Spesso chi ha un disagio psichico fa fatica a riconoscerlo, il primo nemico del malato di mente è il malato stesso; io dieci anni fa ho deciso di ricoverarmi perché mi sentivo in pericolo di vita, ma poi – al di là del racconto che faccio, che ha anche delle componenti di ironia – ho desiderato di scappare. C’è ancora un grande stigma, la malattia mentale è circondata da un’aura di riserbo per cui è meglio che non si sappia nulla in giro. La sofferenza psichica riguarda un immaginario talmente cupo e desolante, poco previsto in una società dove tutto deve funzionare alla perfezione, che uno fa fatica ad ammetterla.

C’è una visione negativa, quindi, da parte della società?

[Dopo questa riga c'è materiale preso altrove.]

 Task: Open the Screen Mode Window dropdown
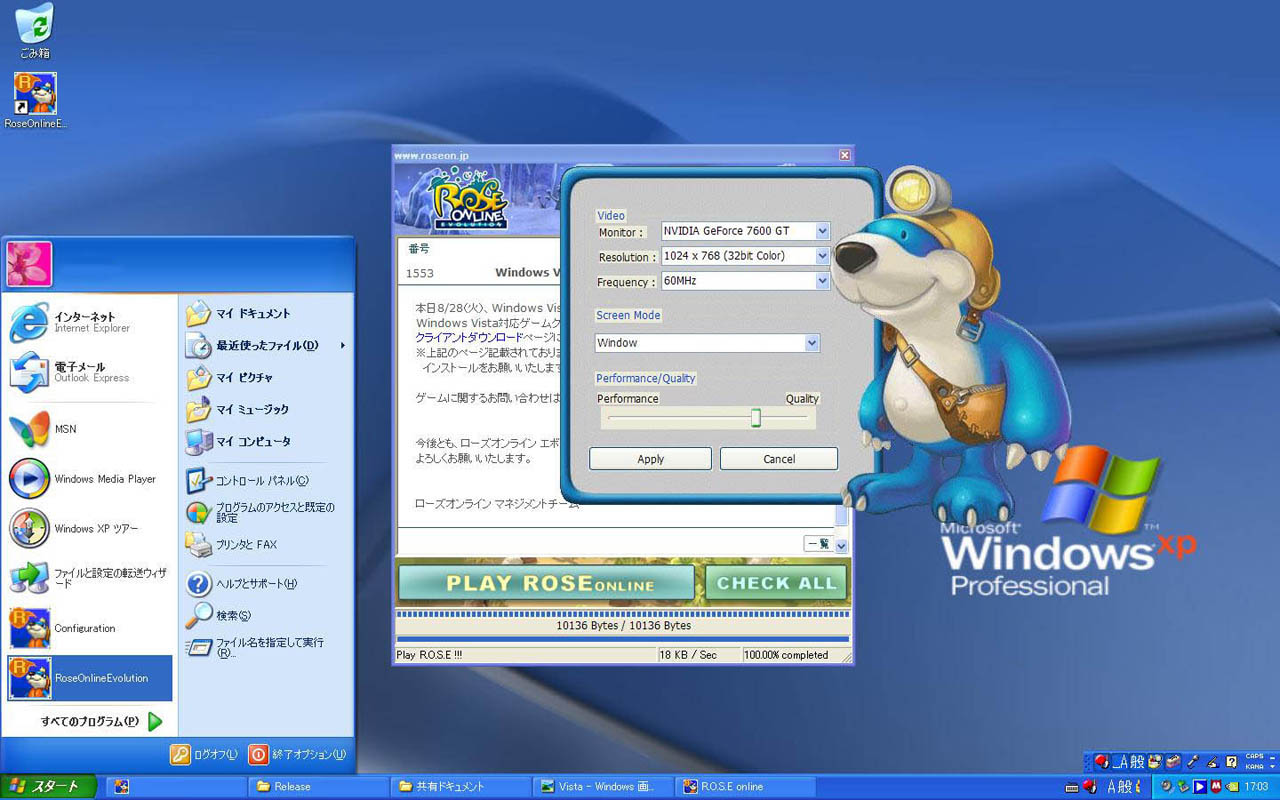coord(812,343)
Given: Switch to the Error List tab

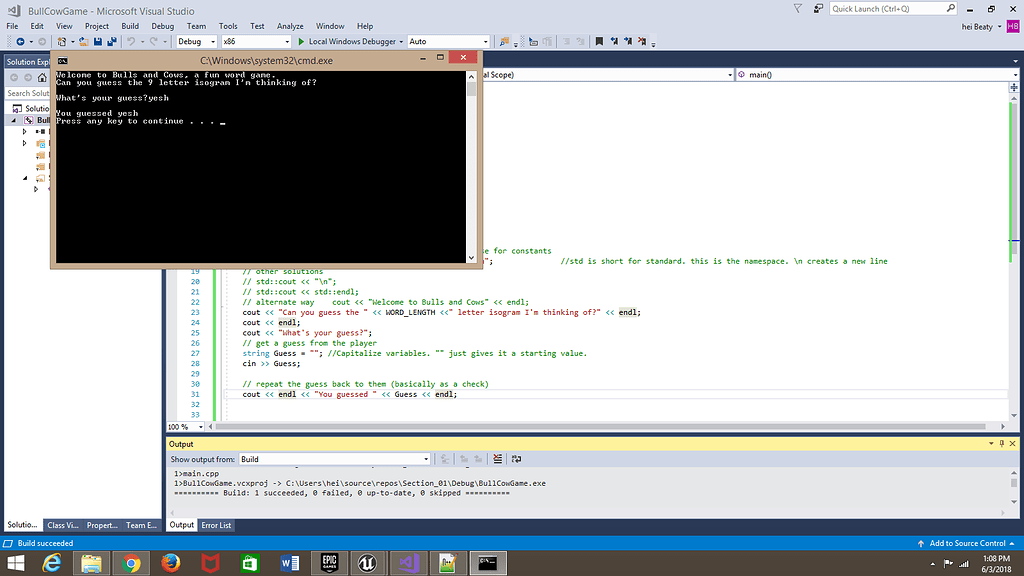Looking at the screenshot, I should pyautogui.click(x=216, y=525).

La gente perde il lavoro quando dice che ha una malattia mentale, non può parlarne facilmente. Non è come avere il diabete o qualche altra patologia del corpo: quando il disagio riguarda la mente, i mondi interiori che si spalancano sono inquietanti, fanno paura. È un marchio che ti resta addosso: poco tempo fa volevo fare un’assicurazione sulla salute, ma non me l’hanno accettata. Io parlo molto della malattia mentale, ma forse anche questa è una reazione allo stigma, probabilmente è per esorcizzarlo, così come alcune persone scrivono un curriculum finto per nascondere gli anni in cui non riuscivano a lavorare.